On Thu, Sep 27, 2012 at 10:39 AM, Jeff King <p...@peff.net> wrote:
> On Thu, Sep 27, 2012 at 08:51:51AM -0700, Shawn O. Pearce wrote:
>> On Thu, Sep 27, 2012 at 5:17 AM, Nguyen Thai Ngoc Duy <pclo...@gmail.com> 
>> wrote:
>> > I'd like to see some sort of extension mechanism like in
>> > $GIT_DIR/index, so that we don't have to increase pack index version
>> > often.
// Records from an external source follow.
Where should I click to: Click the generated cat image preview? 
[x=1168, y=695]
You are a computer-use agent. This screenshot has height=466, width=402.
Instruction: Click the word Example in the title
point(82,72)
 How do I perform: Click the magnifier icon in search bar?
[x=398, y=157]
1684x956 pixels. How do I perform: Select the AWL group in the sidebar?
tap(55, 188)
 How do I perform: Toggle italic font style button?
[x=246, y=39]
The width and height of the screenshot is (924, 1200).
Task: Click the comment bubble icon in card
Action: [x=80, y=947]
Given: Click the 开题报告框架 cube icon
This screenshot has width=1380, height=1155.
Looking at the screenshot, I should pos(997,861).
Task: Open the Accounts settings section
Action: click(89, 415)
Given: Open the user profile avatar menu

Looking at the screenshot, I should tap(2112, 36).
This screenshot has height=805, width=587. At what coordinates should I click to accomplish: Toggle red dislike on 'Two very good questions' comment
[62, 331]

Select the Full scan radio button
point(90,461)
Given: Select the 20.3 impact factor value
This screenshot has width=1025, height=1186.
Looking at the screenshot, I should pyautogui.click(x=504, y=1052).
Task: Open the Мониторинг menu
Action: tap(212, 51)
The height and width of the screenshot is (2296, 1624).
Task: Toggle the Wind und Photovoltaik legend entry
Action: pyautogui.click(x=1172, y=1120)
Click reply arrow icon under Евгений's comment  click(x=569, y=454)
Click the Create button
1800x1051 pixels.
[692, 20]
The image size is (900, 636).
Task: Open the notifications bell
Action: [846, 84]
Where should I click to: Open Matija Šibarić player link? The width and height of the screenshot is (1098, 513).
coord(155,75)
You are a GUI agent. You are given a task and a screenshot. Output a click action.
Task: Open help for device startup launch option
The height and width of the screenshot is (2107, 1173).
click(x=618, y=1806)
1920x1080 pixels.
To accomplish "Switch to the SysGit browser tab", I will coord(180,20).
What I have in mind is optional commit cache to speed up
>> > rev-list and merge, which could be stored in pack index too.
>> Can you share some of your ideas?
> Some of it is here:
>   http://article.gmane.org/gmane.comp.version-control.git/203308

Quoting from that patch:

On  2012-08-12 Nguyen Thai Ngoc Duy <pclo...@gmail.com> wrote:
> Long term we might gain slight lookup speedup if we know object type
> as search region is made smaller. But for that to happen, we need to
> propagate object type hint down to find_pack_entry_one() and friends.
> Possible thing to do, I think.

I'm not sure reclustering the index by object type is going to make a
worthwhile difference. Of 2.2m objects in the Linux tree, 320k are
commits. The difference between doing the binary search through all
objects vs. just commits is only 2 iterations more of binary search if
we assume the per-type ranges have their own fan-out tables.

> The main reason to group objects by type is to make it possible to
> create another sha1->something mapping for a particular object type,
> without wasting space for storing sha-1 keys again. For example, we
> can store commit caches, tree caches... at the end of the index as
> extensions.

Using ordinal position in the pack also works, and doesn't require
clustering objects by type.